Les prêts garantis par l’État

Les entreprises fragilisées par la crise actuelle peuvent se voir octroyer un prêt garanti par l’État jusqu’au 31 décembre 2020.

Lancés au tout début de la crise sanitaire, les prêts garantis par l’État (PGE) ont déjà bénéficié à plus de 600 000 entreprises. Un dispositif qu’il est encore possible d’actionner et qui reste ouvert jusqu’au 31 décembre 2020. Y sont éligibles les entreprises de toutes tailles, quelle que soit leur forme juridique, à l’exception de certaines sociétés civiles immobilières, des établissements de crédit et des sociétés de financement.Le montant du prêt, à réclamer auprès des banques, est plafonné à 3 mois de chiffre d’affaires ou à 2 ans de masse salariale pour les entreprises nouvelles ou innovantes. Son remboursement est différé d’un an et peut être lissé sur une période allant de 1 à 5 ans.

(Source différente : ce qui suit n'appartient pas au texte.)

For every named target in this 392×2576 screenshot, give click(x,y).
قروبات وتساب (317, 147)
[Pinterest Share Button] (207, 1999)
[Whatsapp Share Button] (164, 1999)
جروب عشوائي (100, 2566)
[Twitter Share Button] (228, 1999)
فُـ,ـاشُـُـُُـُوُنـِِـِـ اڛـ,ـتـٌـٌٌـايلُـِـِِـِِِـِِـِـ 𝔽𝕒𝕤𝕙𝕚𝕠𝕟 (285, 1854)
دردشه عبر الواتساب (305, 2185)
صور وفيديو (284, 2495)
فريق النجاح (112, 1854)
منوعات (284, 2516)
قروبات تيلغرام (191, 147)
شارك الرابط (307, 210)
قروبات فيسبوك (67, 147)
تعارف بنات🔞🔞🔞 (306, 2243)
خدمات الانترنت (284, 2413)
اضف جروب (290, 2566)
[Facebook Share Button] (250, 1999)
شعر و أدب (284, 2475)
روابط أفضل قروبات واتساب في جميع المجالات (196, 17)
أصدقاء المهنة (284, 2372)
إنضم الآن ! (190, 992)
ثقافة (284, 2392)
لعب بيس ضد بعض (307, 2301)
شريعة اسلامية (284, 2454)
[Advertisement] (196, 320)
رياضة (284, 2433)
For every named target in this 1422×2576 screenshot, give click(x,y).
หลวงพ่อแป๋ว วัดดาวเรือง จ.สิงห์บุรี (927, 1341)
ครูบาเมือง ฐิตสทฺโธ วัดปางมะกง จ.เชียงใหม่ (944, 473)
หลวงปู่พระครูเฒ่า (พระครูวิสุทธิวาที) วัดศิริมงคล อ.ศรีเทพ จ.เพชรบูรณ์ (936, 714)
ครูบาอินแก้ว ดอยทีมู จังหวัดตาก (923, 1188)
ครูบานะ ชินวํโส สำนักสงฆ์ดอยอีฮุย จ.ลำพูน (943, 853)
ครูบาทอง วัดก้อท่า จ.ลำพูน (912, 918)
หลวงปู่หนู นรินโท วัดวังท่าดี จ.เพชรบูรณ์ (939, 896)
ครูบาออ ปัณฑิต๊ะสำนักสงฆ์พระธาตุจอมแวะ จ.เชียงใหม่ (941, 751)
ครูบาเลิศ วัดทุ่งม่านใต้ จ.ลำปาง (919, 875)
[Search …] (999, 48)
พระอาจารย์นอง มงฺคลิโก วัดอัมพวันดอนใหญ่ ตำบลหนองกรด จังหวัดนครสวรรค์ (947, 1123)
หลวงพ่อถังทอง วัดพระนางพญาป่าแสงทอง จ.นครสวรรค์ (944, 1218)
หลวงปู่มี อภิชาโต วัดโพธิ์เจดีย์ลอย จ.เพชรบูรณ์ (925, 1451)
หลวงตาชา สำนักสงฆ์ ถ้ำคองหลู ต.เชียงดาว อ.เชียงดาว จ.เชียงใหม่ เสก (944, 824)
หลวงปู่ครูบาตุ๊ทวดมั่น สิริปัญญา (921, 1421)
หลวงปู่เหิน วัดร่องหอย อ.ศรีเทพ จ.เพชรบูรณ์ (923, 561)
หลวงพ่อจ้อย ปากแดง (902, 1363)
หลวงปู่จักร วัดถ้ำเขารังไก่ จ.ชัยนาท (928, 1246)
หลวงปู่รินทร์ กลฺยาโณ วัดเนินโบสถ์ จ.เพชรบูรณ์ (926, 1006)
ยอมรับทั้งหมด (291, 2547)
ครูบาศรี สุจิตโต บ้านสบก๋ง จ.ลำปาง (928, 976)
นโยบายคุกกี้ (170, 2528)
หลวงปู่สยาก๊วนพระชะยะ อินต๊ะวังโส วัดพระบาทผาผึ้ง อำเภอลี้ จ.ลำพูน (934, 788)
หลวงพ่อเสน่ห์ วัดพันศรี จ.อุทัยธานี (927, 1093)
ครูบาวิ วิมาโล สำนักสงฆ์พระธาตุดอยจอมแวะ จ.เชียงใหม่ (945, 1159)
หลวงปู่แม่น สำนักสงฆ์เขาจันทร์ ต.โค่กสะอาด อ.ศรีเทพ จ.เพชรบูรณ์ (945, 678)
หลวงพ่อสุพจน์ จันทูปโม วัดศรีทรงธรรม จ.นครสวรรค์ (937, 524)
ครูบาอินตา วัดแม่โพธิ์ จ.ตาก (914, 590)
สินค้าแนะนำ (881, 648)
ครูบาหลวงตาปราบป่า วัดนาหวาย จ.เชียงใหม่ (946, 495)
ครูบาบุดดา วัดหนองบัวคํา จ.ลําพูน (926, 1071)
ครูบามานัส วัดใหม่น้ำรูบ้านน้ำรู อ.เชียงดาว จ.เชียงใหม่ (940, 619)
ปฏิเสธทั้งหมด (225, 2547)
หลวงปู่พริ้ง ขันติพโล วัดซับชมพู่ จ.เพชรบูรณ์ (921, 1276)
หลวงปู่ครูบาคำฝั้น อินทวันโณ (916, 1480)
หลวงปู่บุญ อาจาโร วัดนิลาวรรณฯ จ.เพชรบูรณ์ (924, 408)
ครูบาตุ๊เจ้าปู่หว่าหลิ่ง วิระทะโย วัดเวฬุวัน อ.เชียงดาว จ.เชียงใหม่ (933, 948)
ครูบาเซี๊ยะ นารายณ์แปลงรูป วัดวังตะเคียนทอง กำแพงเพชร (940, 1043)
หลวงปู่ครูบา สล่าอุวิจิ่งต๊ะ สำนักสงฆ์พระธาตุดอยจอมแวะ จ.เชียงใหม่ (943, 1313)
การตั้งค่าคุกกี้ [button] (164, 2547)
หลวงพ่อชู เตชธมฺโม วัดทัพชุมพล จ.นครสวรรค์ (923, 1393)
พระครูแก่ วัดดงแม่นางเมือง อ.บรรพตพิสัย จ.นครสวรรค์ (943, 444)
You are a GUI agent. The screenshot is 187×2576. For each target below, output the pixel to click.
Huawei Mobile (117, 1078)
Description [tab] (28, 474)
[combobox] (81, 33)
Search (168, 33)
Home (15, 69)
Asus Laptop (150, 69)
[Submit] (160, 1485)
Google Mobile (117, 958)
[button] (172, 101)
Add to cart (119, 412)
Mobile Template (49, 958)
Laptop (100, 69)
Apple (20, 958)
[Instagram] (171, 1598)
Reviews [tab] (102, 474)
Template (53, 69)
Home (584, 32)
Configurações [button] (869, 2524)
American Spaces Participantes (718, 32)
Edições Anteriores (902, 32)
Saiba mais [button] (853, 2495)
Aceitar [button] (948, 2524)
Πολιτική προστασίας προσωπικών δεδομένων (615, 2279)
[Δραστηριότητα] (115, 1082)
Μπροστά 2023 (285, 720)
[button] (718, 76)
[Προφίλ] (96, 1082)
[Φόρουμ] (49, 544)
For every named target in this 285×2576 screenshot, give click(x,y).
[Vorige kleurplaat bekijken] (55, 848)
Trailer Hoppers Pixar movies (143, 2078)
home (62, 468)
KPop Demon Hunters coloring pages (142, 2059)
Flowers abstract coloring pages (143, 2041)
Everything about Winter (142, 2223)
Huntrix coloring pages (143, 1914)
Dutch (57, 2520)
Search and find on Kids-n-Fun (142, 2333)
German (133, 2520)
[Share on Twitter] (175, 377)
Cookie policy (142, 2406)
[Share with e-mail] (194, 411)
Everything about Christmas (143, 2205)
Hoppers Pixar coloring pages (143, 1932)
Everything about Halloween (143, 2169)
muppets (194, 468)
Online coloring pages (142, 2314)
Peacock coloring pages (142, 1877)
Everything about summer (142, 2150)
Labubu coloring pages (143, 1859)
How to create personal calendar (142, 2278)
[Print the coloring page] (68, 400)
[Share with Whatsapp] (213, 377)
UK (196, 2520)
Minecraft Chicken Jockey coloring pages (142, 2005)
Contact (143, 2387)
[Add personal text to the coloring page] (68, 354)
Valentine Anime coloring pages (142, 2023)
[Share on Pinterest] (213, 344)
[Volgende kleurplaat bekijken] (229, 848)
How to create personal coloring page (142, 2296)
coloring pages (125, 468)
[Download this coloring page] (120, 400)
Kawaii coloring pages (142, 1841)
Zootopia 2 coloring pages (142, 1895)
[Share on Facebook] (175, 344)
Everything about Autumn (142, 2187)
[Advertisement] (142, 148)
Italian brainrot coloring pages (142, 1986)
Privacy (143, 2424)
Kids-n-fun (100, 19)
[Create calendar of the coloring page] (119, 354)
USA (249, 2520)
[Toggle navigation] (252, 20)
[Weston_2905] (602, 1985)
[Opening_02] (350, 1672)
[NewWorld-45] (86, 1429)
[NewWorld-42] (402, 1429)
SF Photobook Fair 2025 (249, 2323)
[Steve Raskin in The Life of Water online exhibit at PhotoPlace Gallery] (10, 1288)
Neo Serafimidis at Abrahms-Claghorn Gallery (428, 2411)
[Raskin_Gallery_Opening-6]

Important : la Fédération bancaire française s’est engagée à limiter les taux d’intérêts des PGE. Ainsi, les TPE et les PME devraient se voir proposer une tarification maximale de 1 à 1,5 % pour des prêts remboursés d’ici 2022 ou 2023, et de 2 à 2,5 % pour des prêts remboursés d’ici 2024 à 2026, coût de la garantie de l’État compris.

Le fonds de solidarité

Certains secteurs d’activité ont encore droit aux aides du fonds de solidarité.

Instauré en mars dernier pour venir en aide aux TPE en difficulté, le fonds de solidarité est, depuis la fin du mois de juin, réservé aux petites structures appartenant à des secteurs particulièrement touchés par la crise sanitaire (HCR, culture, divertissement, sport et leurs secteurs connexes…). Cette aide, dont le premier volet, plafonné à 1 500 €, est mensuel, peut être obtenue pour l’instant au titre des mois de juillet, d’août et de septembre.Sont éligibles les entreprises de ces secteurs (TPE, cabinets ou associations) qui emploient 20 salariés au plus et qui ont dégagé, sur le dernier exercice, un chiffre d’affaires inférieur à 2 M€. En outre, elles doivent avoir soit stoppé leurs activités lors des périodes de demande d’indemnisation, soit réalisé un chiffre d’affaires, sur cette même période, au moins inférieur de 50 % à celui réalisé en 2019 (au cours du même mois ou en moyenne mensuelle). Et attention, pour les entreprises des secteurs connexes, la baisse de chiffre d’affaires doit excéder 80 %. En pratique, vous devez formuler vos demandes sur votre « Espace particulier » du site www.impots.gouv.fr.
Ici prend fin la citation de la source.